Background:
Bladder cancer (BC) is among the most frequent cancers globally. Although substantial efforts have been put to understand its pathogenesis, its underlying molecular mechanisms have not been fully elucidated.
Methods:
The robust rank aggregation approach was adopted to integrate 4 eligible bladder urothelial carcinoma microarray datasets from the Gene Expression Omnibus. Differentially expressed gene sets were identified between tumor samples and equivalent healthy samples. We constructed gene co-expression networks using weighted gene co-expression network to explore the alleged relationship between BC clinical characteristics and gene sets, as well as to identify hub genes. We also incorporated the weighted gene co-expression network and robust rank aggregation to screen differentially expressed genes.
Results:
CDH11, COL6A3, EDNRA, and SERPINF1 were selected from the key module and validated.

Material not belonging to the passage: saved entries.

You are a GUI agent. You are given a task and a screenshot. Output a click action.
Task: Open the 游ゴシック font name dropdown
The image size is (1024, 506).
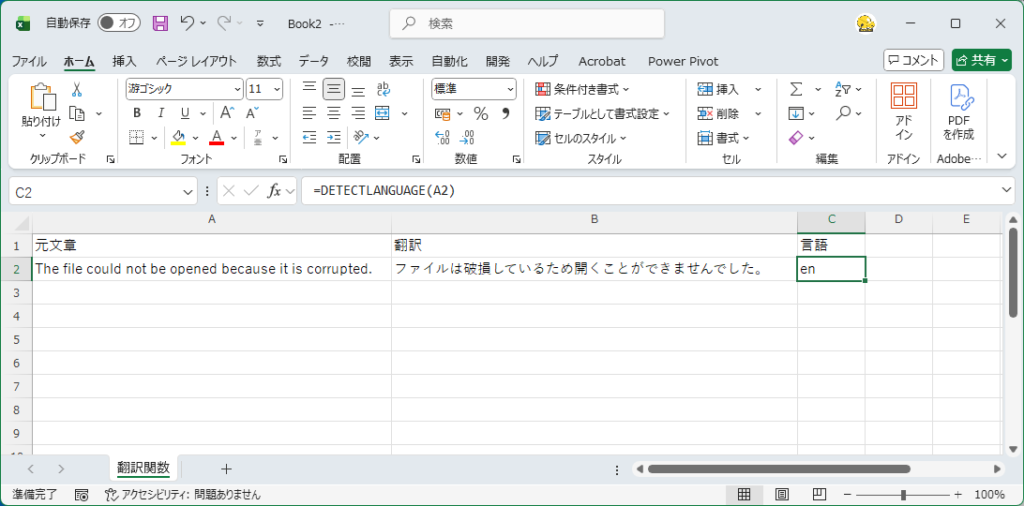184,89
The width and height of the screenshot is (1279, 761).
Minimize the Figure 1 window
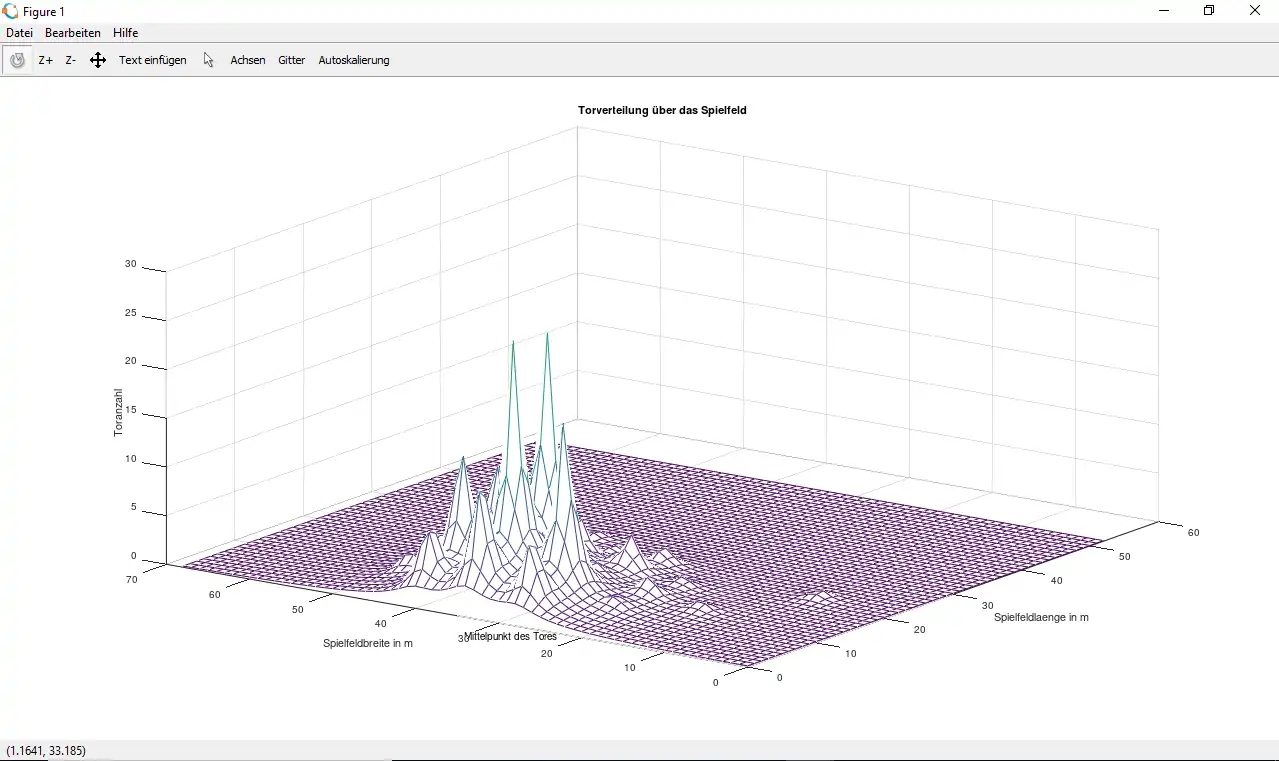click(1164, 11)
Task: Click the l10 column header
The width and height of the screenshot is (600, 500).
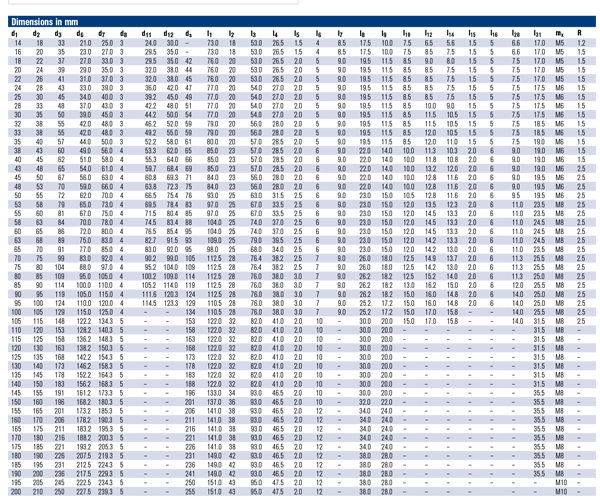Action: pyautogui.click(x=407, y=35)
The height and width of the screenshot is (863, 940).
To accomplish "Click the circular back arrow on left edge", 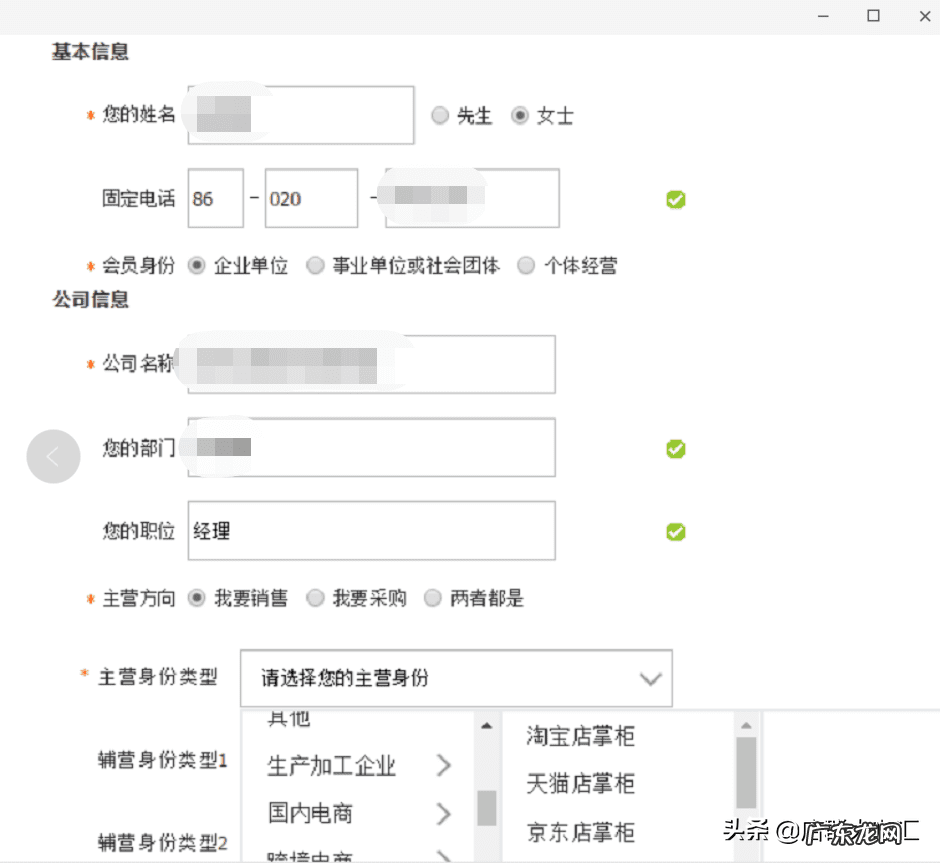I will click(53, 456).
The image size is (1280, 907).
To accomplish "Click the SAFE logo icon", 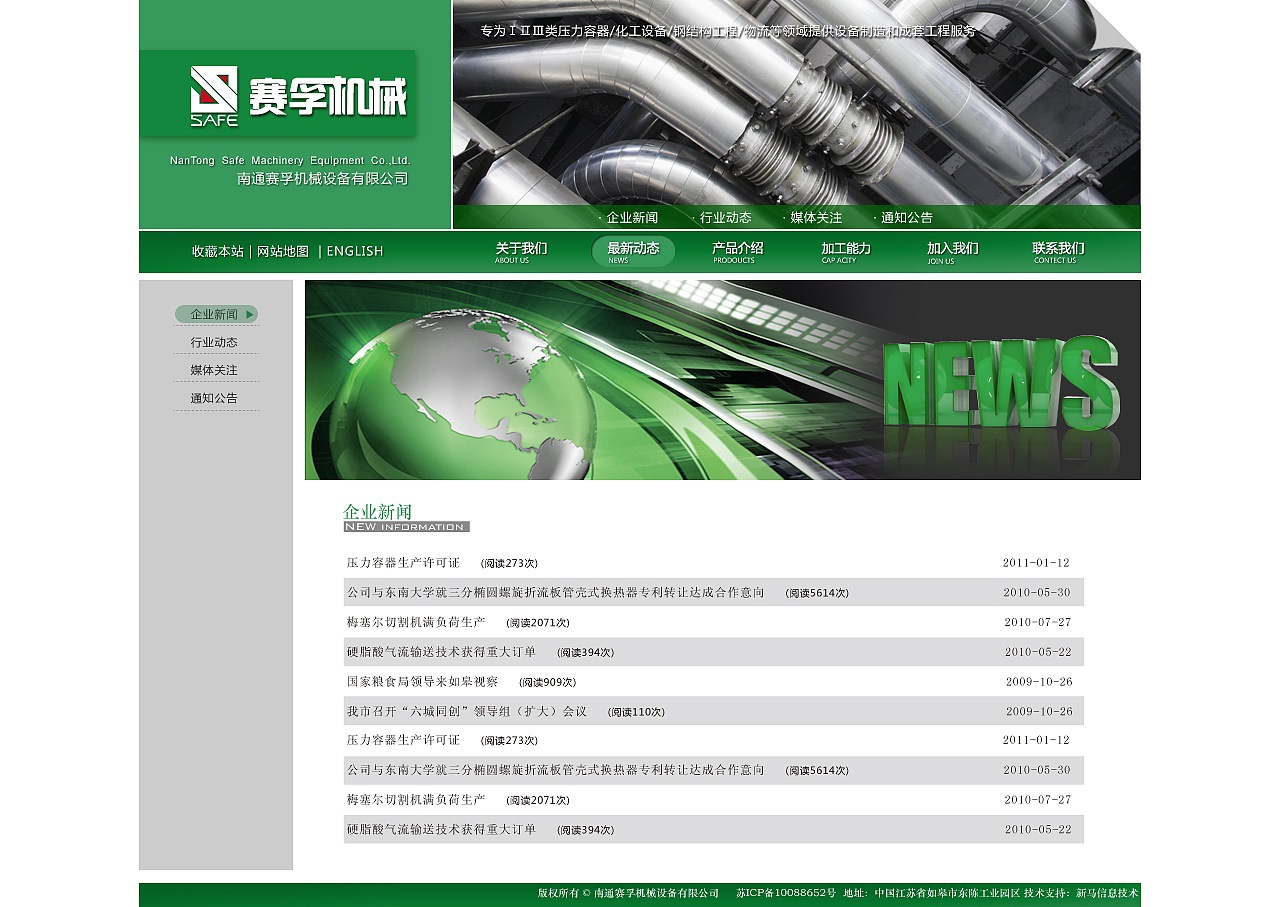I will [x=212, y=92].
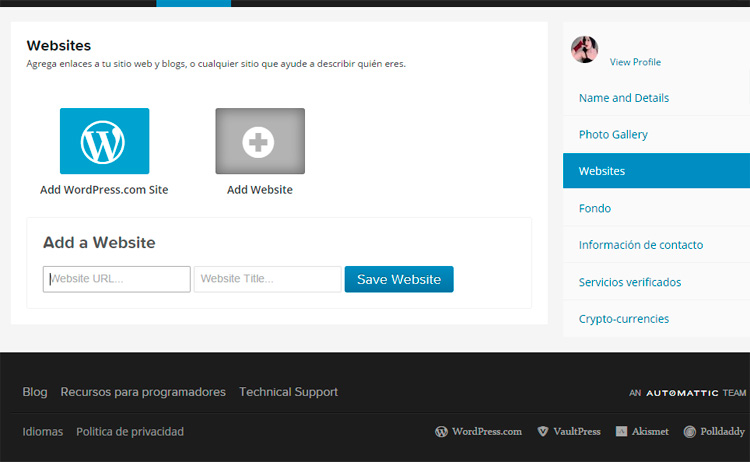Image resolution: width=750 pixels, height=462 pixels.
Task: Click the Automattic team logo
Action: (x=687, y=393)
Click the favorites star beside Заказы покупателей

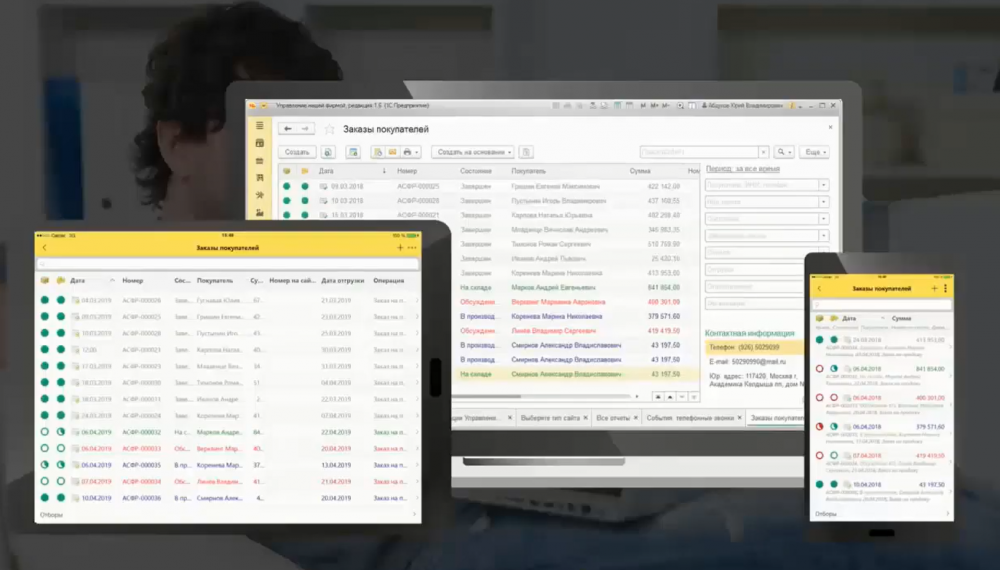(x=329, y=129)
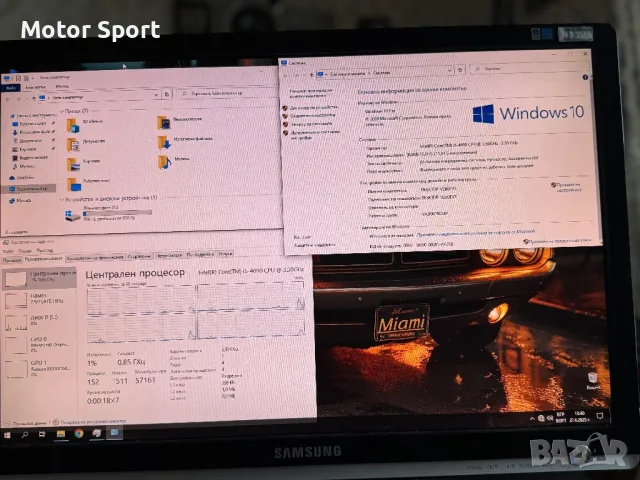Open Google Chrome from the taskbar
640x480 pixels.
coord(79,435)
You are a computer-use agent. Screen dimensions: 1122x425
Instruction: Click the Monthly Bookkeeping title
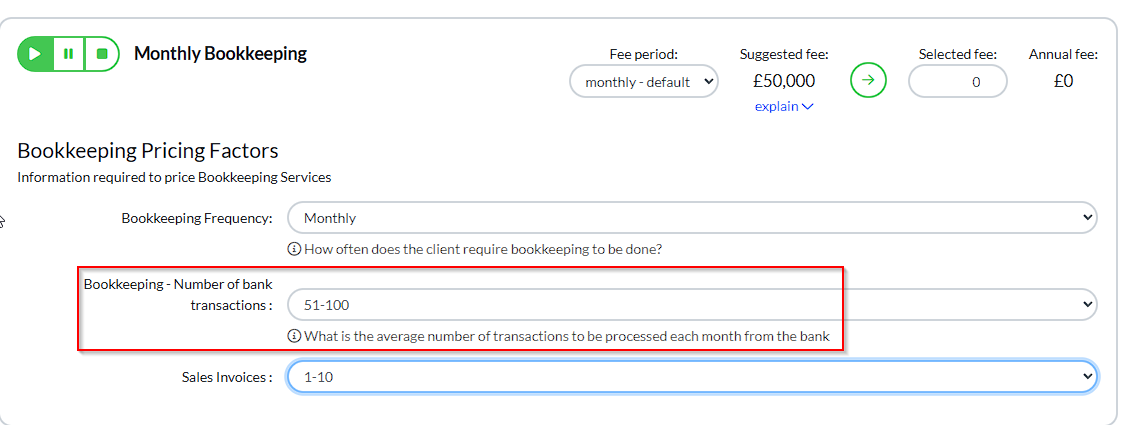point(220,54)
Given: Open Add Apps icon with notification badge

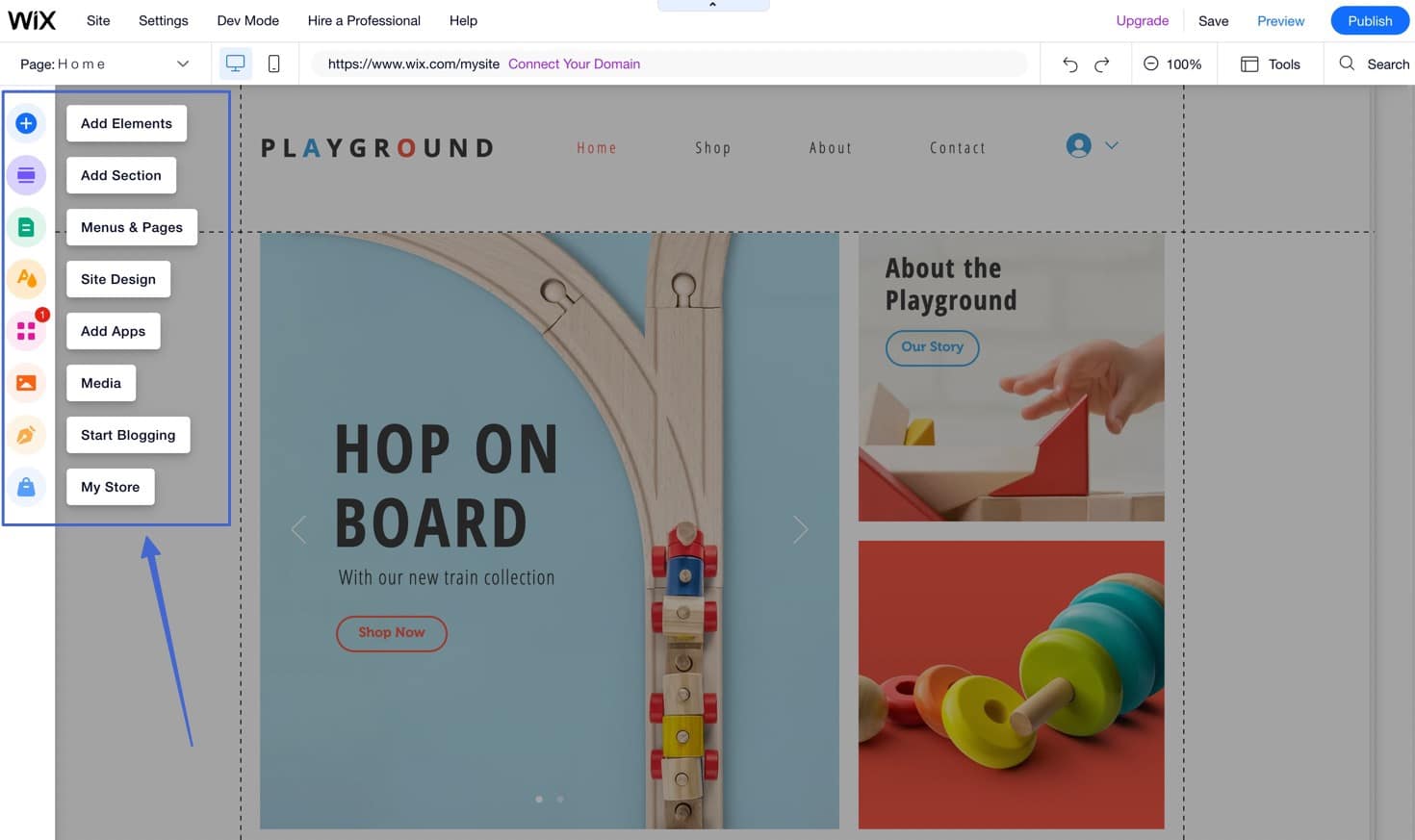Looking at the screenshot, I should (x=26, y=331).
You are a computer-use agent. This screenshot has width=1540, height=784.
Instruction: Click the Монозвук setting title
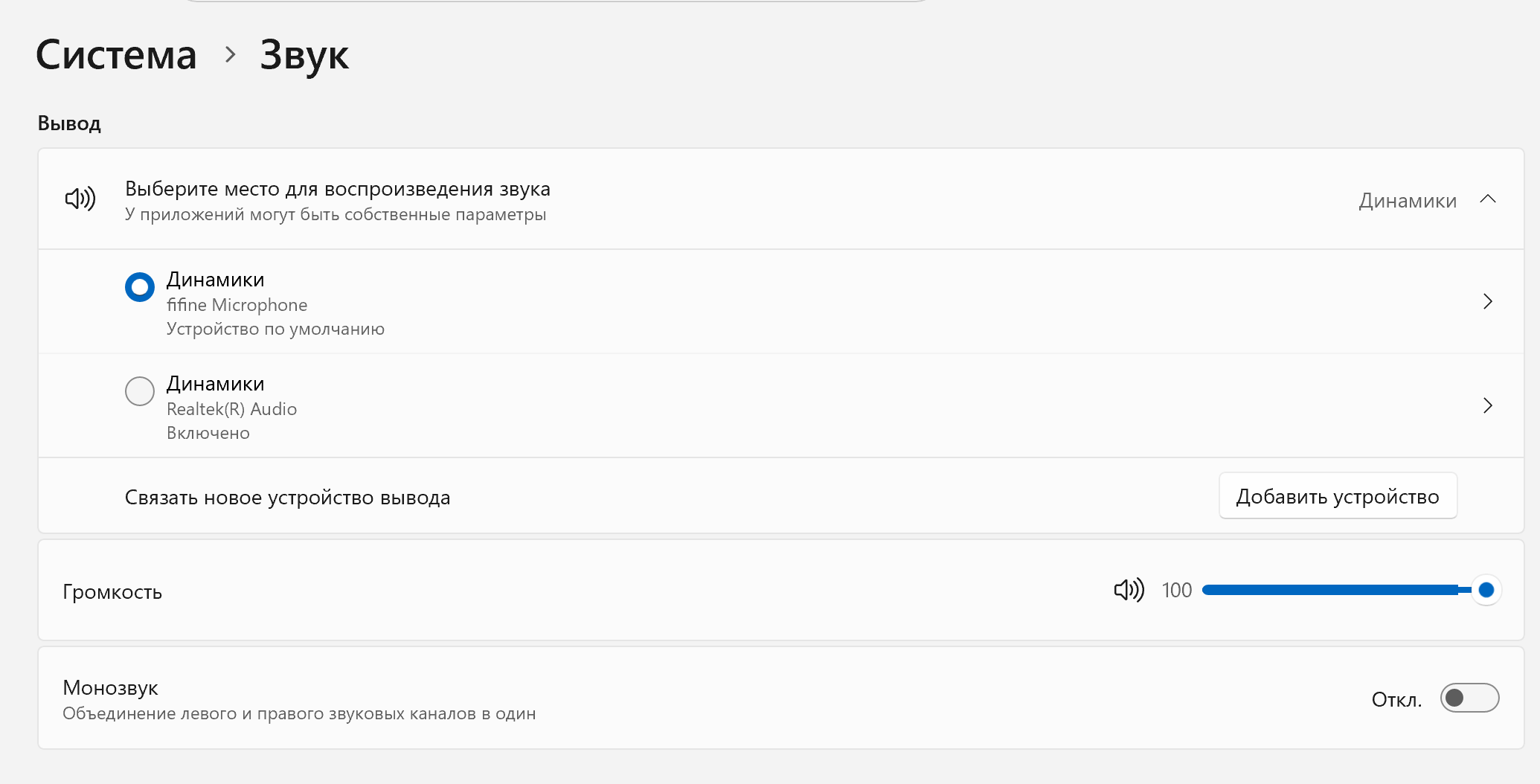(110, 688)
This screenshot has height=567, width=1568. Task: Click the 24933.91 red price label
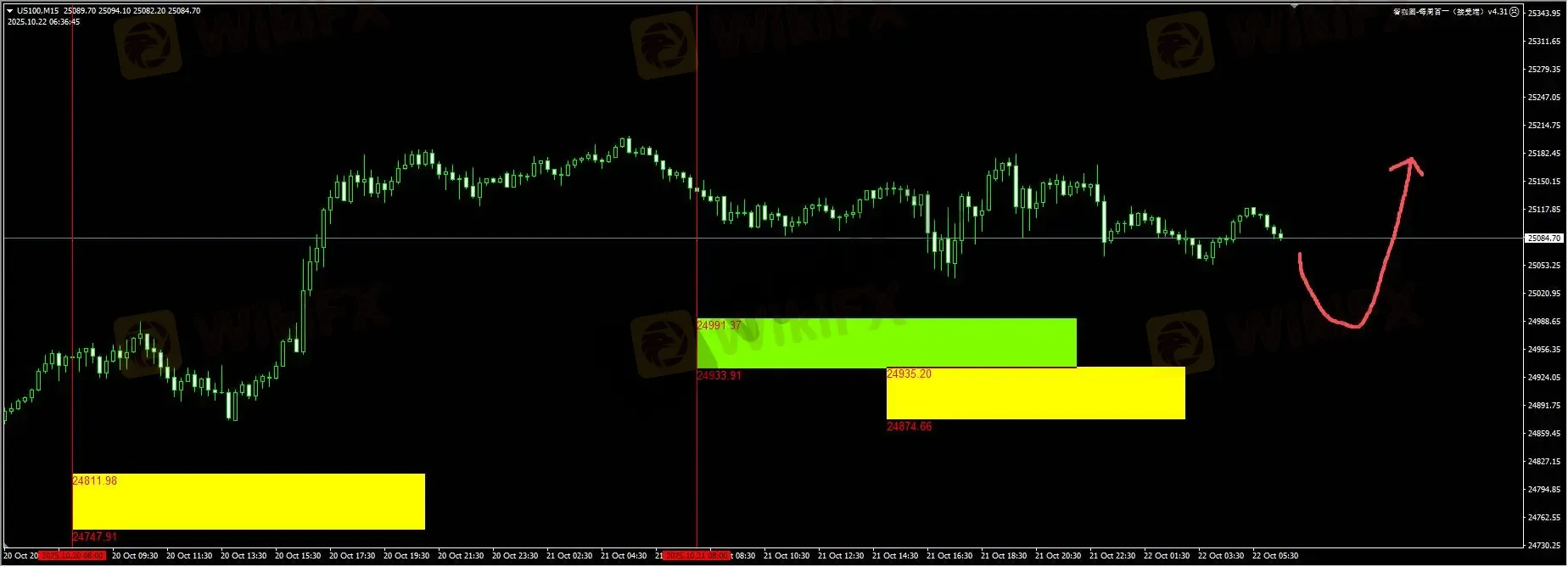click(x=720, y=375)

Based on the results, significant downregulation of the hub genes occurred during the early stages of BC. Moreover, receiver operating characteristics curves and Kaplan–Meier plots showed that the genes exhibited favorable diagnostic and prognostic value for BC. Based on gene set enrichment analysis for single hub gene, all the genes were closely linked to BC cell proliferation.
Conclusions:
These results offer unique insight into the pathogenesis of BC and recognize CDH11, COL6A3, EDNRA, and SERPINF1 as potential biomarkers with diagnostic and prognostic roles in BC.